A Duke-educated lawyer, McCabe was named last year as the FBI’s deputy director, the No. 2 position in the bureau, overseeing significant investigations and operations. Since joining the FBI more than 20 years ago, he’s held multiple leadership positions, including overseeing the FBI’s national security branch and its Washington field office. McCabe became acting director after Comey was fired, but has shown a repeated willingness to break from White House explanations of the ouster and its characterizations of the Russia investigation.
A former New York prosecutor, Garcia has served as an associate judge on the New York Court of Appeals — the state’s highest court — since early 2016. He served as the U.S. attorney in Manhattan from 2005 to 2008, and previously held high-level positions in the Commerce Department, the Justice Department and the Department of Homeland Security.
A former U.S. attorney and Colorado attorney general, Suthers was elected mayor of Colorado Springs in 2015. He is widely respected among state law enforcement and many Colorado Democrats. Suthers was inspired to become a prosecutor after he spent part of an internship in the Colorado Springs district attorney’s office watching the trial of a gang of soldiers convicted of killing various citizens, including actor Kelsey Grammer’s sister, during a crime spree in the 1970s.
Lee, a longtime agent, is special agent in charge of the FBI’s Richmond office. He worked in a variety of positions within the bureau. Before Comey tapped him to lead the Richmond office in 2014, he was section chief of the Public Corruption and Civil Rights Section, investigating some of the highest profile cases against government officials and civil rights violations in recent years. He also led the FBI’s global Foreign Corrupt Practices Act and Antitrust Programs.
HENRY E. HUDSON
Hudson is a federal judge in Richmond who earned praise from conservatives when he struck down the centerpiece of the Obama administration’s health care law in 2010. He is a George W. Bush appointee who earned the nickname “Hang ‘Em High Henry” for his tough-on-crime stand as a federal prosecutor and on the bench. He became a hero to animal rights activists when he sentenced NFL star Michael Vick to nearly two years in prison in 2007 for running a dogfighting ring.

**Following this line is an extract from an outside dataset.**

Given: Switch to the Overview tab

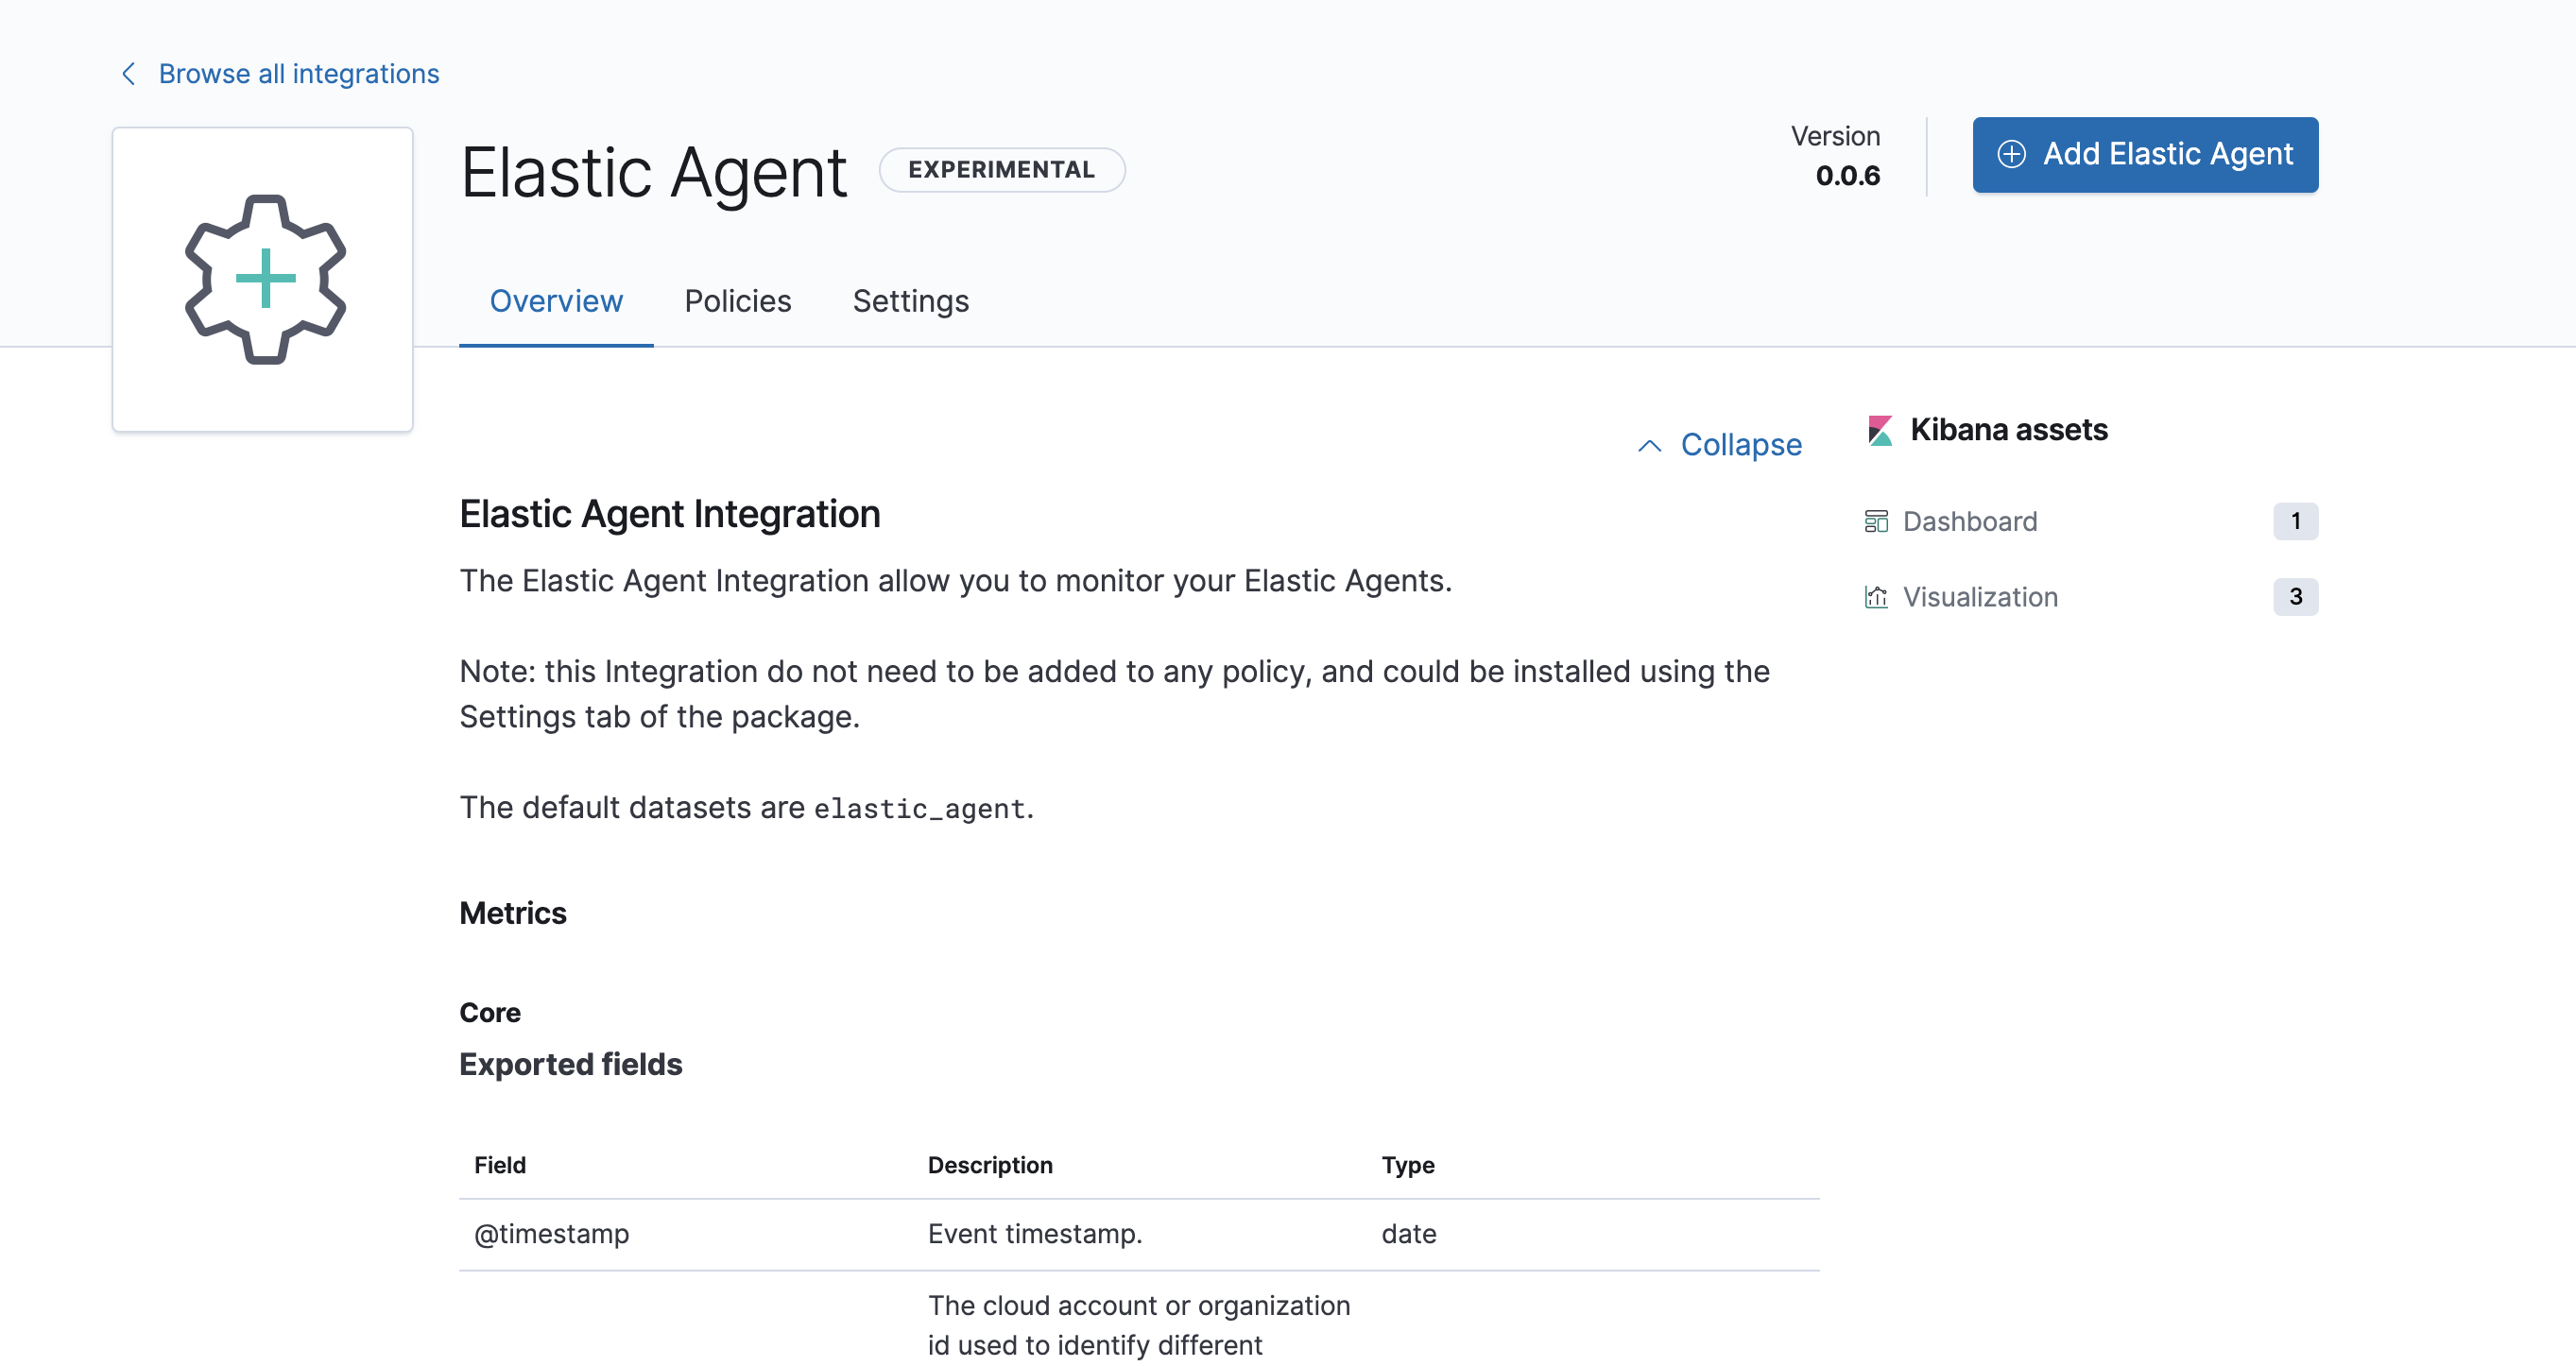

Townsend was homeland security and counterterrorism adviser to President George W. Bush after a series of high-profile Justice Department jobs.
Among other roles, Townsend is a national security analyst for CBS News. She worked as a federal prosecutor in New York under then-U.S. Attorney Rudy Giuliani, focusing on white-collar and organized crime. At the Justice Department, she worked in a variety of jobs including leading the Office of Intelligence Policy and Review, which helped oversee intelligence-gathering activities related to the nation’s top secret surveillance court.